Coder Social home page Coder Social logo

dsc-instant-datascience-ds-working-group's Introduction

Instant Data Science

When starting any course, you likely look at the syllabus to see what's covered and ask yourself if you can do it. In this lesson, we'll hope to give you a sense of how, with just a little bit of knowledge, you can make some real progress in using programs to answer questions with data.

To do so, we will be introducing the following topics:

  • Data types: working with text and data
  • Variables: storing data
  • Lists: working with data in an ordered collection
  • Dictionaries: representing data as a collection of attributes
  • Loops and iteration: repeating a sequence of instructions
  • Data visualization: using plots to display data
  • Functions: defining and running specific procedures in code

This lesson will offer a brief glimpse into each of these topics. In the rest of the course, we will provide lessons and labs on each of these topics to break down the material step by step. Let's get started!

Song Analysis

What makes a hit record? Does repetitiveness help? Is our music getting more repetitive over time? Questions like these were asked by the great computer scientist Donald Knuth in 1977, and then they were asked again and answered, by Colin Morris in this article.

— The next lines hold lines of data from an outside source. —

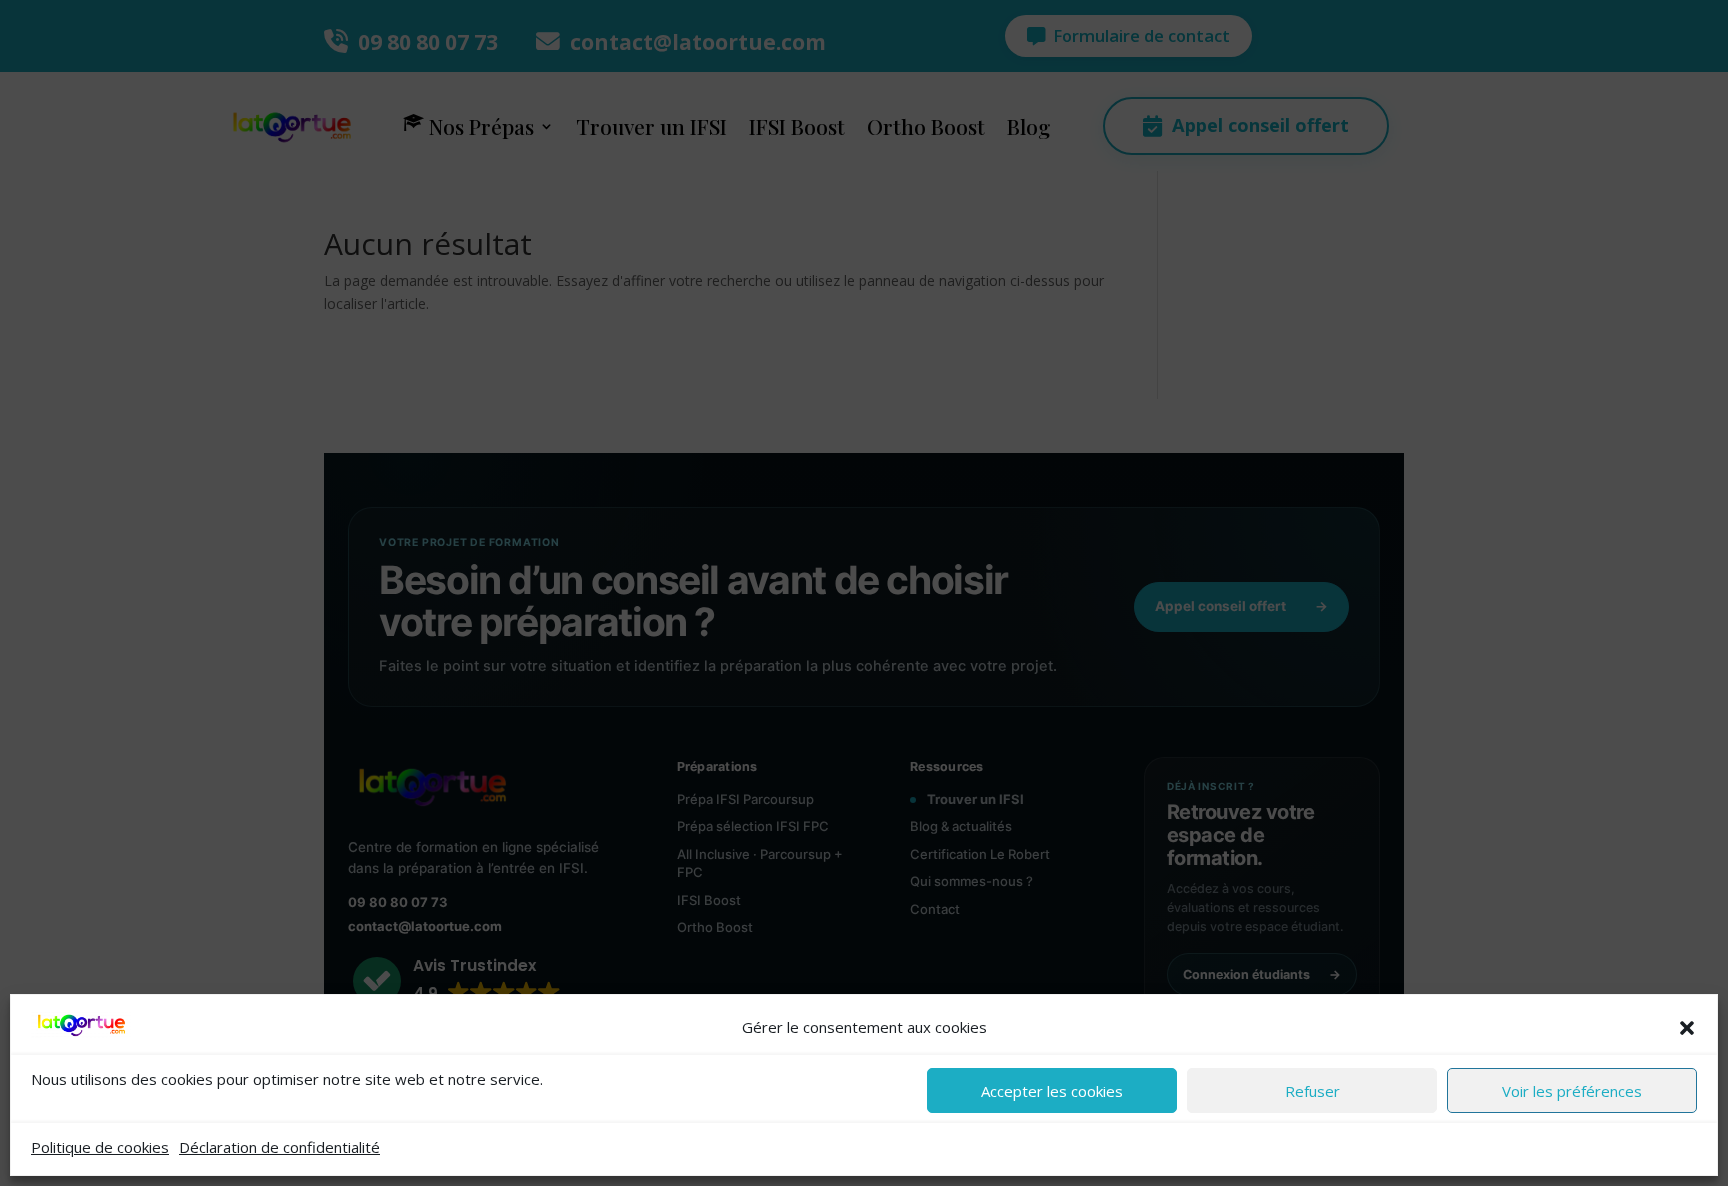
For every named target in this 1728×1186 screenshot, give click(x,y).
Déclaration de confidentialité (279, 1147)
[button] (1687, 1028)
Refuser (1312, 1091)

Here is a chart that Colin Morris produced showing some of the most repetitive popular artists. How was something like this made and calculated?

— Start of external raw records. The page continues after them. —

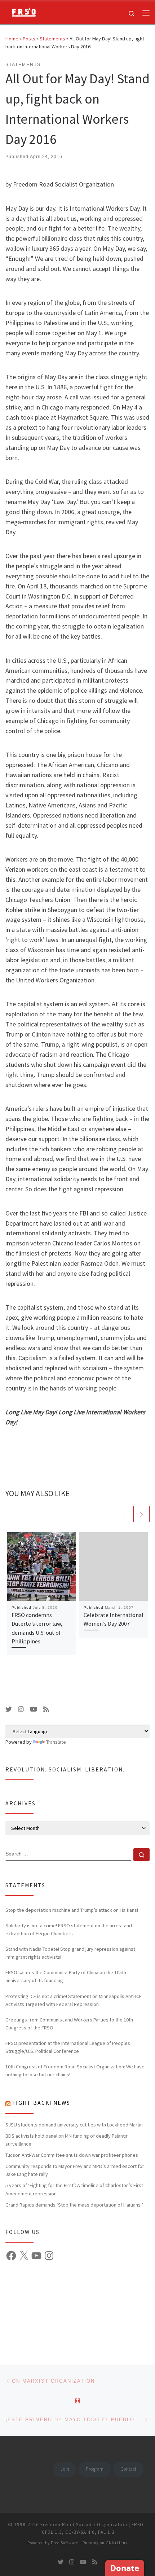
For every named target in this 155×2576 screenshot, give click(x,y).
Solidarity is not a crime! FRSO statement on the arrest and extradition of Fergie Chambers (68, 1929)
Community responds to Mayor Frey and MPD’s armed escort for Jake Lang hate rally (74, 2170)
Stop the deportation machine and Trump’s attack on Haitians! (71, 1910)
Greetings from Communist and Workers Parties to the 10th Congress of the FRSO (69, 2023)
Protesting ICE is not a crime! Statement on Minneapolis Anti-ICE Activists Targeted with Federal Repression (73, 2000)
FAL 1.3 (106, 2532)
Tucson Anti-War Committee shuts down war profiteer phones (71, 2155)
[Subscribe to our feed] (46, 1709)
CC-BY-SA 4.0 (80, 2532)
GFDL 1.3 (52, 2532)
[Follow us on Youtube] (33, 1709)
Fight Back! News (41, 2102)
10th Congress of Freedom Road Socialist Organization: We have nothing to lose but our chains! (75, 2070)
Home (11, 38)
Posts (29, 38)
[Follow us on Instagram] (21, 1709)
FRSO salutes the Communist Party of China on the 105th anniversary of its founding (65, 1976)
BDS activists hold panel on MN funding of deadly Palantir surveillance (66, 2140)
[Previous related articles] (124, 1514)
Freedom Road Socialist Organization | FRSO (91, 2525)
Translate (56, 1742)
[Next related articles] (141, 1514)
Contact (128, 2469)
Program (94, 2469)
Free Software (64, 2542)
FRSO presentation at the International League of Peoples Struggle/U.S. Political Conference (67, 2047)
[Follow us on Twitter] (8, 1709)
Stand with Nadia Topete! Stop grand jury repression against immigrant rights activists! (70, 1953)
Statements (52, 38)
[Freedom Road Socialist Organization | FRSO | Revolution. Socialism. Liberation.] (21, 12)
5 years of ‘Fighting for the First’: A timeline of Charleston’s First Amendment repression (74, 2189)
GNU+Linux (117, 2542)
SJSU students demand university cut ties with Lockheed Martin (74, 2124)
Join (65, 2469)
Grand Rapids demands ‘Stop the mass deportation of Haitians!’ (74, 2205)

After finishing the first section of our full-time data science curriculum, you will be able to produce the kind of data analysis you see in Colin Morris' article. Awesome, right?

Analyzing one song

Let's take the song Barbara Ann, the most repetitive song of the Beach Boys which was remastered by the cast of Saved by the Bell in 1990.

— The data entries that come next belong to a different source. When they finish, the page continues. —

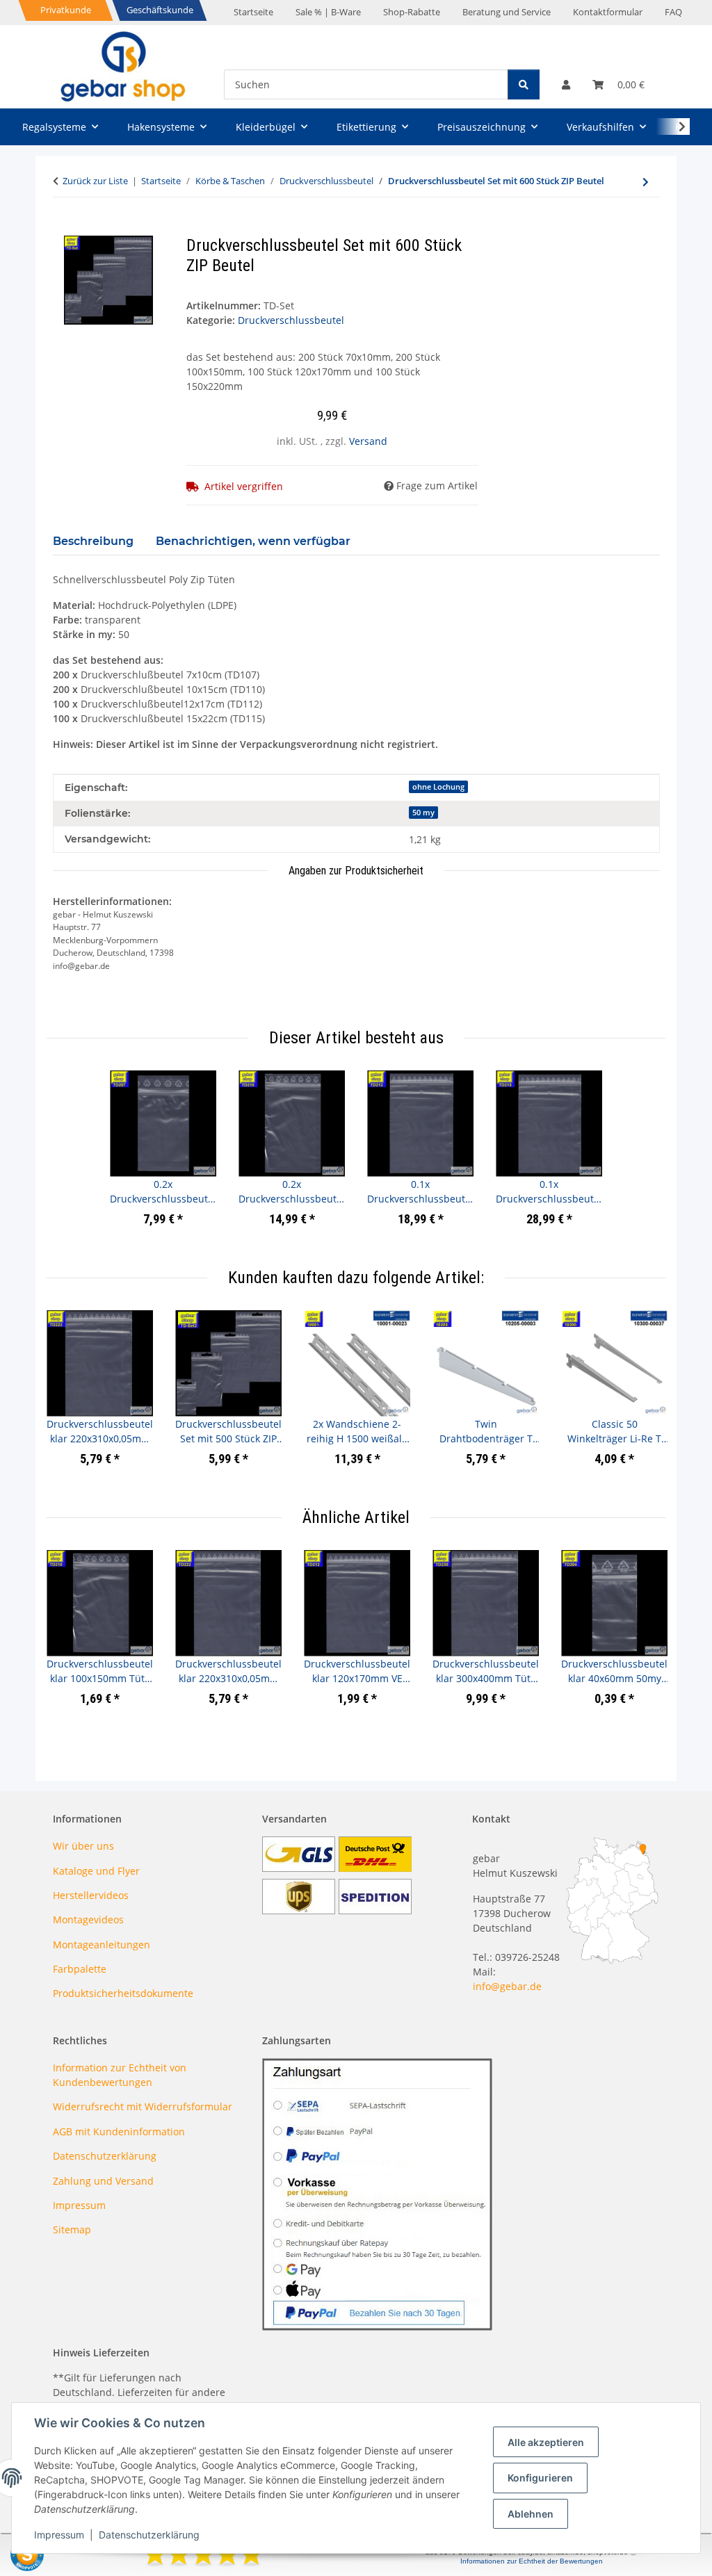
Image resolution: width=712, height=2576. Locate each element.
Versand (368, 441)
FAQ (673, 12)
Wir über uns (83, 1845)
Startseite (253, 12)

How did the cast learn all of the words so easily? Repetition. Here are some of the lyrics.

Ah, ba ba ba ba Barbara Ann
Ba ba ba ba Barbara Ann

Oh Barbara Ann take my hand
Barbara Ann
You got me rockin' and a-rollin'
Rockin' and a-reelin'
Barbara Ann ba ba
Ba Barbara Ann

...more lyrics...

Ba ba ba ba Barbara Ann
Ba ba ba ba Barbara Ann

It keeps going, but you get the point. Now let's say that we wanted to count up how many times each word in the above selection appears. Without a computer, we could do the following:

  • Place each of the words on a separate index card
  • Designate a spot for each unique word in our index cards
  • Then, flip through the index cards one by one
  • While flipping through each index card, find its designated pile and increase the size by one

Let's call these steps above our plan. At the end of this lesson and after completing each step of our above plan, we will have a chart, like the one below, giving us a visualization of the most repetitious words in the Beach Boys' song, Barbara Ann.

Great! Now let's translate our plan into code and make our chart!

Strings and Variables

To solve this problem with code, we do something similar. We start with our words in a string, which is a data structure that represents text. This is how it looks:

"Ah, Ba Ba Ba Ba Barbara Ann Ba Ba Ba Ba Barbara Ann Oh Barbara Ann Take My Hand Barbara Ann You Got Me Rockin' And A-Rollin' Rockin' And A-Reelin' Barbara Ann Ba Ba Ba Barbara Ann ...More Lyrics... Ba Ba Ba Ba Barbara Ann Ba Ba Ba Ba Barbara Ann"
"Ah, Ba Ba Ba Ba Barbara Ann Ba Ba Ba Ba Barbara Ann Oh Barbara Ann Take My Hand Barbara Ann You Got Me Rockin' And A-Rollin' Rockin' And A-Reelin' Barbara Ann Ba Ba Ba Barbara Ann ...More Lyrics... Ba Ba Ba Ba Barbara Ann Ba Ba Ba Ba Barbara Ann"

Note: What you see above in the first gray box is Python code. The content in this box is the code you would write. What comes below this first box is the output of running the code. So the output of creating a string, is just that same string - not very interesting.

To create a string in Python, notice that we place quotes at the start and end of text. If we don't do this, Python will give us an error.

So, to avoid errors, we need quotes around our text to make a string, but to hold on to this string and reference it later, we assign it to a variable. We call it lyrics.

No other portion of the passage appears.